SUNDAY, DECEMBER 8. Up somewhat after noon, ate breakfast, and worked pretty nearly all day on finishing the opera programs, comparing data with the little black notebook I'd put so much into before. Also, I probably watched some television, but this is being typed three weeks later (a new unenviable record?) and I thoughtlessly threw out the television section which would tell me what there was to watch, and clue me on what I actually watched. Come to think of it, this must have been the evening I watched "Heidi" from 7:30-9:30, which later caused the ruckus because it cut off the last 60 seconds of the preceding football game. I may have continued to watch whatever was on following just through inertia, but I can't be sure. Certainly came during the day since this was a time I felt like coming, though the meditation periods in the morning were quieting me down to the point where I didn't feel I needed to come as much. Have the feeling I worked into the night on the program lists, feeling sorry that I started them, since it was taking so long to finish.
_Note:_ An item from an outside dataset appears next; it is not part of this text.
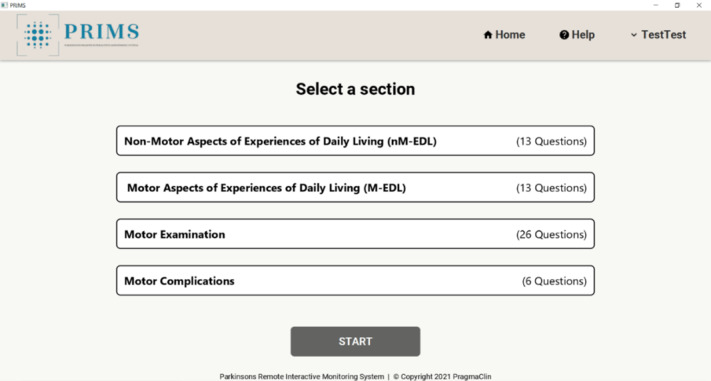Image resolution: width=711 pixels, height=381 pixels.
Task: Minimize the PRIMS window
Action: pos(656,5)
Finally got in touch with Joe this evening, to find that his uncle had died and he'd spent the whole weekend driving parents and relatives around town. He said he thought lunch at Lutece for his birthday would be just fine. Got to bed sometime.
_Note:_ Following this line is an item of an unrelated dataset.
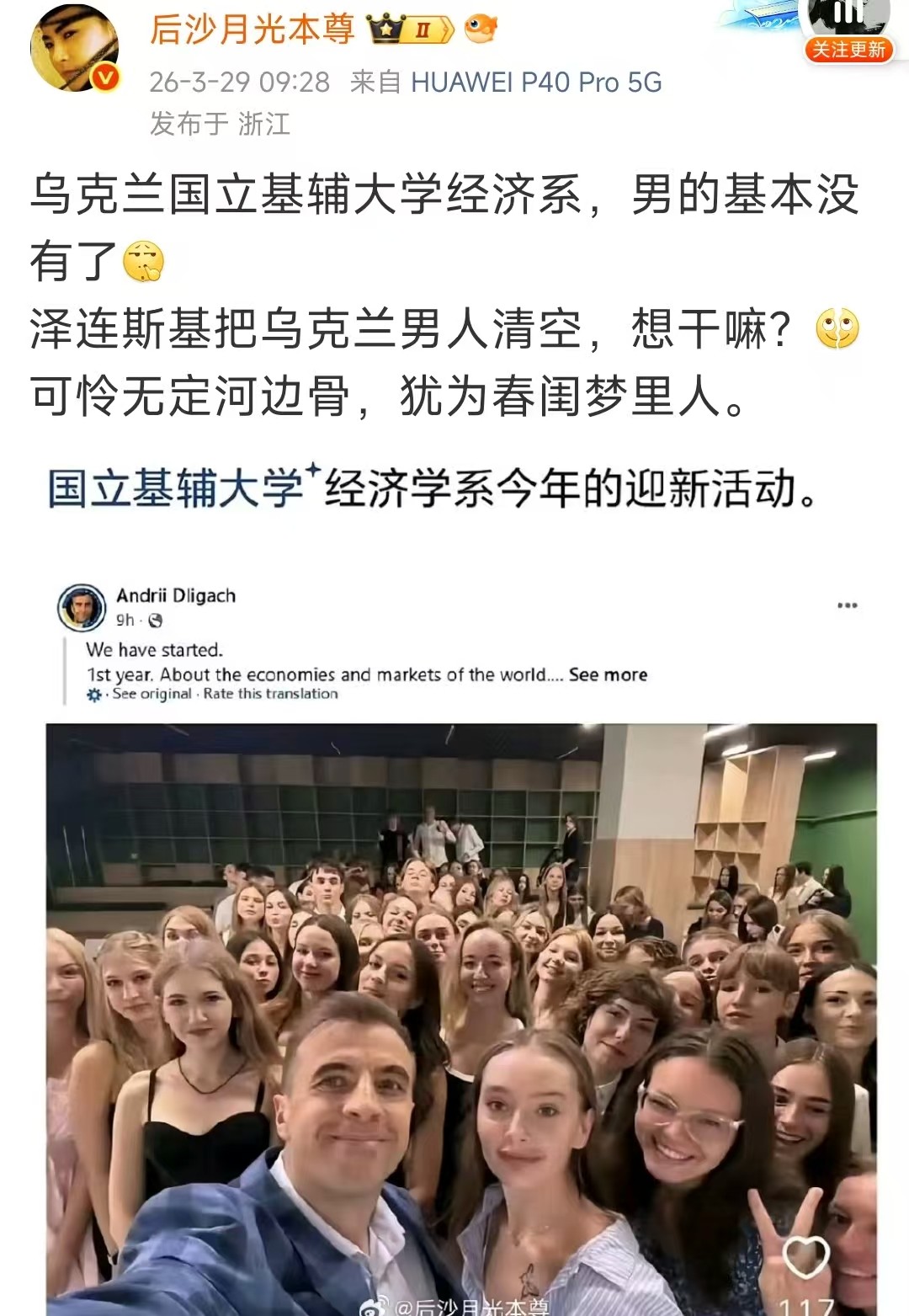Tap the HUAWEI P40 Pro 5G source
909x1316 pixels.
pos(536,82)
MONDAY, DECEMBER 9. Today's the day I finished up the opera programs, and typed out the opera list, taking literally hours figuring and cross-checking figures to make the summary sheet meaningful (though what meaning it could have other than a futile attempt to make my failing memories of the operas themselves more meaningful by generating new memories about the numbers and titles and composers of the operas). Finished up the play books, too, taking much time thumbing through the yearly Hallmark books trying to trace down stray titles which have no dates on the programs. The plays go on for quite a number of pages, and I felt a certain feeling of accomplishment when I finished with that particular list. Peter calls and we agree to meet for dinner at Yellowfingers and see "The Birthday Party," which I want to see merely because Robert Shaw is in it. I get to the restaurant on time, which is early as far as Peter is concerned, and we spend a fine time remarking about the relative beauties and appeals of the waiters and clientele, and we're out for the film, which Peter suddenly doesn't want to see, but I say we see it, and we do. It's rather disappointing, though the editing and special effects during the blackout at the party are effective in the picture version. All it does is reinforce my idea that Pinter is a lousy author, and that I don't particularly care to see anything he does in the future. It's bitterly cold as we leave the theater, but Blum's attracts our attention and Peter has an apple turnover, and I order a hot fudge sundae of rather dubious quality, I insist that Mayhew's has better, and for about half the price. Here again there are some rather nice customers, but we talk about them and leave, Peter walking me over since he's going to Allan's, and I get in about midnight, feeling braced up by the first really cold day we'd had all winter.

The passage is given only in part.